• _WORK INSTRUCTIONS_:
Carry on the news passage about Senate oversight of the Philippine government's confidential and intelligence funds, picking up right after its last sentence.

Operation Tokhang was a code used by the Philippine National Police (PNP) for its bloody anti-drug operation by the previous administration that left thousands of suspected drug personalities dead.

Drilon said certain agencies have a wide latitude in using the CIFs, thus making it more susceptible to every kind of abuse and misuse.

According to the former Senate leader, he agreed with the observation of of Senator Risa Hontiveros that the CIF was being abused.

In a separate statement, Drilon said he does not rule out the possibility that the funds were used to hire troll armies due to the absence of documents and proof where they spent the money.

He recalled that the Senate had previously investigated the alleged use of government funds to hire troll armies and propagate fake news and misinformation.

Earlier, he called on the Senate to reconstitute the Select Oversight Committee on Confidential and Intelligence Funds.

“I am glad that Senator (Juan Miguel) Zubiri has heeded the advice that we made. We were the first ones to make the call for the revival of the committee,” Drilon said.

He added that the first order of business should be to convene the oversight panel.

“Hopefully, this administration will be more open to an executive session so that the Senate and the House of Representatives can make a proper judgment in the next cycle whether the CIFs are properly used or whether the agency is entitled to CIFs,” Drilon said.

He deplored that the agencies with CIF allocations have expanded in the proposed General Appropriations Act of 2023, the Marcos administration’s first budget.

In the proposed P5.268-trillion spending outlay for 2023, Drilon said there were seven agencies that do not have CIFs in the current budget, but were allocated with huge CIFs in the next year’s budget.

This includes the Office of the Vice President, the Department of Education, Department of Environment and Natural Resources, Department of Social Welfare and Development, Department of Foreign Affairs, the Office of the Solicitor General, and the Commission on Human Rights.

“In my book, we should take a good look at this. This is indeed something that we should be concerned about. This is subject to expansion and expansion. I cannot understand how you can justify intelligence funds for the DSWD or the OSG,” Drilon said.

He also said amendments could be made to realign the CFIs to more important programs.

“I am confident that there will be some realignment because we need so much for other areas of governance,” Drilon said, citing the budget for calamity response, ayuda, and livelihood, among other items that need more funding.

The Senate was seen to revive a committee that would exercise congressional oversight on confidential and intelligence funds (CIIF), which are slated to reach P9.3 billion for various agencies under President Ferdinand Marcos Jr.’s administration, Sen. Sonny Angara said Wednesday.

Senate President Juan Miguel Zubiri has filed a resolution calling for the formation of a Select Oversight Committee to investigate government agencies’ use of their allocated confidential funds.

The proposed committee will be composed of three members—a senator from the majority and the minority, to be headed by the Senate President.

The 2023 General Appropriations Bill (GAB) marks P9,287,675,000 for confidential and intelligence funds—P4,330,048,000 marked as confidential funds and P4,957,627,000 as intelligence funds.

“According to Majo (Majority Leader Joel Villanueva) and SP (Senate President Juan Miguel Zubiri), they will revive it after the budget [discussion],” Angara, chairman of the Senate finance committee, said in a text message to ABS-CBN.

• _RECORDED INFORMATION_:
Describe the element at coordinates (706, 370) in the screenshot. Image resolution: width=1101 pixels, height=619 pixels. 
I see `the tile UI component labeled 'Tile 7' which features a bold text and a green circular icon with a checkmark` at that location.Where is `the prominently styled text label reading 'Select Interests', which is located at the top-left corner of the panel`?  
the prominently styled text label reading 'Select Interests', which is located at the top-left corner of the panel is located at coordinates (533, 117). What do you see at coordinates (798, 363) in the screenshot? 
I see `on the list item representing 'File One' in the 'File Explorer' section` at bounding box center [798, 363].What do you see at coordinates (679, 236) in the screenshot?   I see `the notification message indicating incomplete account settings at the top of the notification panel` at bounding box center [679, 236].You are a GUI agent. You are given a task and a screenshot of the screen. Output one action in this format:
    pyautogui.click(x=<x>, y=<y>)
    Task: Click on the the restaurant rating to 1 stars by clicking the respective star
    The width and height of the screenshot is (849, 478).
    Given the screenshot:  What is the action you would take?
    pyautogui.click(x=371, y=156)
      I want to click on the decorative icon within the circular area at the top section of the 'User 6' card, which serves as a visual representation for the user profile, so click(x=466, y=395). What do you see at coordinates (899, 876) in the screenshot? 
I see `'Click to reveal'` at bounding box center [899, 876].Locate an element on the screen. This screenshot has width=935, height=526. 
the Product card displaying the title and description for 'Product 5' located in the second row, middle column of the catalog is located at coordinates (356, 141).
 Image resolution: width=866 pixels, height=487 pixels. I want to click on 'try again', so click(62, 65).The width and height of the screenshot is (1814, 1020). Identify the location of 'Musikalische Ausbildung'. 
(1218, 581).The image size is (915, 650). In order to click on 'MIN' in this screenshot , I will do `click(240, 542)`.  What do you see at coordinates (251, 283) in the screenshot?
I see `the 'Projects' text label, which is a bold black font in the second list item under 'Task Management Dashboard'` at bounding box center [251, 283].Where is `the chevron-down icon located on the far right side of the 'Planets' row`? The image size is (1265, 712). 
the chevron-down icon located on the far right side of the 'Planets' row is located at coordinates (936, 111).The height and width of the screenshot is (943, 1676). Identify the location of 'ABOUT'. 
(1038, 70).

• _TASK OUTPUT_:
Discussions on the revival of the oversight panel followed concerns from Senate Minority Leader Aquilino Pimentel III and Sen. Risa Hontiveros on the CIF.

The minority bloc is questioning the confidential funds allocated to agencies that have nothing to do with intelligence, information, or data-gathering activities, like the Office of the President, Office of the Vice President, and the Department of Education.

“It has long been the practice of the Senate to constitute a Select Oversight Committee for confidential and intelligence funds,” Zubiri said in filing his proposal.

Since the 10th Congress, he noted that the Senate has always formed the Select Oversight Committee, “and we are going to continue that for the 19th Congress.”

According to Zubiri, their job, “as an independent and democratic Senate, is to keep watch over the use of the national budget.”

“That is especially true for these sensitive funds, which are not subject to the usual auditing rules and procedures of the Commission on Audit,” he said.

As senators cannot identify the particulars of these funds’ usage ahead of time, Zubiri said the committee “is our way of subjecting these funds to checks and balances.”

“These funds are important in allowing our agencies to conduct necessary programs, operations, and activities for the safety and security of our people,” the Senate President said.

“But we need to be vigilant about how these funds are used, which will be the function of our Special Oversight Committee.”

Meanwhile, Sen. Raffy Tulfo asked why the Department of Information and Communications Technology (DICT) has no intelligence funds.

In jest, Sen. Grace Poe, sponsor of the DICT’s proposed budget, replied, “naubos na raw siguro sa iba” (others have probably spent it).

Tulfo said many agencies do not need intelligence funds but have been getting millions. He noted that DICT needs intelligence funds to fight cybercrime, “especially with the many scammers around us.”

Poe agreed to push to provide intelligence funds to DICT, saying it is crucial for the department “to monitor the security of our people.”

While DICT does not have its own intelligence funds, she said telecommunications companies like Smart and Globe have funds to make their own investigations, subject to court approval.

But Tulfo insisted that DICT needs its own intelligence funds instead of depending on telcos.

Former senator Panfilo Lacson said the Senate created the oversight committee in May 2017 through Resolution 361, with then-senator Gregorio “Gringo” Honasan designated as the panel’s chairman.

Honasan had sponsored the resolution that cited threats to the country’s “national security, including disturbance to peace and order by lawless elements, and the importance of gathering intelligence information by concerned government agencies.”

The committee allows the Senate to “continue exercising its oversight functions over the use, disbursement, and expenditures of confidential and intelligence funds granted to certain government agencies; and to provide vigilant legislative oversight over the conduct of these activities.”

Before its 2017 adoption, the oversight committee also existed in the 10th to 16th Congress.